** STORED DATA **
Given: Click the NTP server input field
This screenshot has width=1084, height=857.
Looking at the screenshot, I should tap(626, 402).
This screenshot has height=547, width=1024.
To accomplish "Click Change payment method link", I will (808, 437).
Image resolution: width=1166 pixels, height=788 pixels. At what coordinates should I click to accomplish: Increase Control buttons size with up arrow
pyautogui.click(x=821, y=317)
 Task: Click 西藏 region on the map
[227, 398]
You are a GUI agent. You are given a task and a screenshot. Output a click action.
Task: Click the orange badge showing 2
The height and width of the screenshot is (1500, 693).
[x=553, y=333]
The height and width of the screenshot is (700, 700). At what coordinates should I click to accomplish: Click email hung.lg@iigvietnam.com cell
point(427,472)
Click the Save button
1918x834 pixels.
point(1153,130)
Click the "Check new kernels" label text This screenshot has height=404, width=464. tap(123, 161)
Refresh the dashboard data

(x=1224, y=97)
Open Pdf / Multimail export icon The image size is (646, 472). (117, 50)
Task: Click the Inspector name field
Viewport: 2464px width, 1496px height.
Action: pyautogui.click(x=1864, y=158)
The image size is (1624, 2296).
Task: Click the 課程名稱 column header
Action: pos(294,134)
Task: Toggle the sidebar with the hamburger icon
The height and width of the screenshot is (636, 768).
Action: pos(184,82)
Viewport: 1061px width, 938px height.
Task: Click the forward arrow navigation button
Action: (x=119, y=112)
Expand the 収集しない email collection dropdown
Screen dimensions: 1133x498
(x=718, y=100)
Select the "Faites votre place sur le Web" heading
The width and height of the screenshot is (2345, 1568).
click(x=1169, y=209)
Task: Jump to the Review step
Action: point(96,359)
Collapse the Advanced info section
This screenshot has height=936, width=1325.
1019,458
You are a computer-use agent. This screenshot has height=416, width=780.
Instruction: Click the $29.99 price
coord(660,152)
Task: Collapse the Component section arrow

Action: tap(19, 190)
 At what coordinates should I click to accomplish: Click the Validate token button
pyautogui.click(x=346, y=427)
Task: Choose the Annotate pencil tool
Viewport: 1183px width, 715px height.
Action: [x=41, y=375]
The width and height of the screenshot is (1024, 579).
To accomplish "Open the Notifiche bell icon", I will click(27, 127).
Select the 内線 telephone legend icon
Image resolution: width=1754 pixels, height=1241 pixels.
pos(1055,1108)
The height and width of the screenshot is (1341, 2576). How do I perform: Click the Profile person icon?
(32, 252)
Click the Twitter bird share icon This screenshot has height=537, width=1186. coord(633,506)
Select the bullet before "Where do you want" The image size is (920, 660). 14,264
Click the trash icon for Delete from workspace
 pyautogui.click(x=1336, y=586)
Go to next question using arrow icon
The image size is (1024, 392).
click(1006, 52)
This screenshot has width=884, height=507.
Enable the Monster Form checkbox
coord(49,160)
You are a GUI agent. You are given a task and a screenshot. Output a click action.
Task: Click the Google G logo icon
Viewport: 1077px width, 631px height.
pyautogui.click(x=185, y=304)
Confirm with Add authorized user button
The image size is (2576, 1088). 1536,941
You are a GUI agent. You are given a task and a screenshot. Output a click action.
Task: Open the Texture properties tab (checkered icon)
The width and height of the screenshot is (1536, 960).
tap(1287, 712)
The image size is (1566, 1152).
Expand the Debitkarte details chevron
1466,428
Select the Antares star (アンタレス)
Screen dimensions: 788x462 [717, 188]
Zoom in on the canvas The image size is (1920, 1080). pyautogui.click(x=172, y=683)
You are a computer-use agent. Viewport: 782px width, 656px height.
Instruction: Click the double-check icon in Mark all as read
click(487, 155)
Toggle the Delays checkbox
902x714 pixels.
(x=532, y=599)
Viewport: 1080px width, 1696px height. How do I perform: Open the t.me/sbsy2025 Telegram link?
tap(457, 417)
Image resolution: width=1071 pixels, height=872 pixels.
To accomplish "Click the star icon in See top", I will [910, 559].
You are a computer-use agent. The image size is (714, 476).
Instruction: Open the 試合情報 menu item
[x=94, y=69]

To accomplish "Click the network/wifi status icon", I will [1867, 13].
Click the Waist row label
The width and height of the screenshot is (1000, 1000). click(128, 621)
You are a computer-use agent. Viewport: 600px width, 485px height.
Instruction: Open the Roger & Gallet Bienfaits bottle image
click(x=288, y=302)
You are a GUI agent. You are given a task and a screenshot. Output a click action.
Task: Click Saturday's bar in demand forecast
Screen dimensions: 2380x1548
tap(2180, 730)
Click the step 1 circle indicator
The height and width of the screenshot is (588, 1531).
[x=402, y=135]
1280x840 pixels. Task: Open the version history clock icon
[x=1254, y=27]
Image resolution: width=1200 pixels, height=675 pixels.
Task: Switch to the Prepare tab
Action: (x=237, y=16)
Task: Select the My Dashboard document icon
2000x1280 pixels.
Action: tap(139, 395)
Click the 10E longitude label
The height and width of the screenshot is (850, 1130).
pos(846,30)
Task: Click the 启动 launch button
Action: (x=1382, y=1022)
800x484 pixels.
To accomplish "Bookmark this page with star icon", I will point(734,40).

** CHALLENGE **
Copy the entries word for word, from the line with "Click the 10E longitude label" through the end of the entries.

** TASK ANSWER **
Click the 10E longitude label
The height and width of the screenshot is (850, 1130).
pos(846,30)
Task: Click the 启动 launch button
Action: (x=1382, y=1022)
800x484 pixels.
To accomplish "Bookmark this page with star icon", I will point(734,40).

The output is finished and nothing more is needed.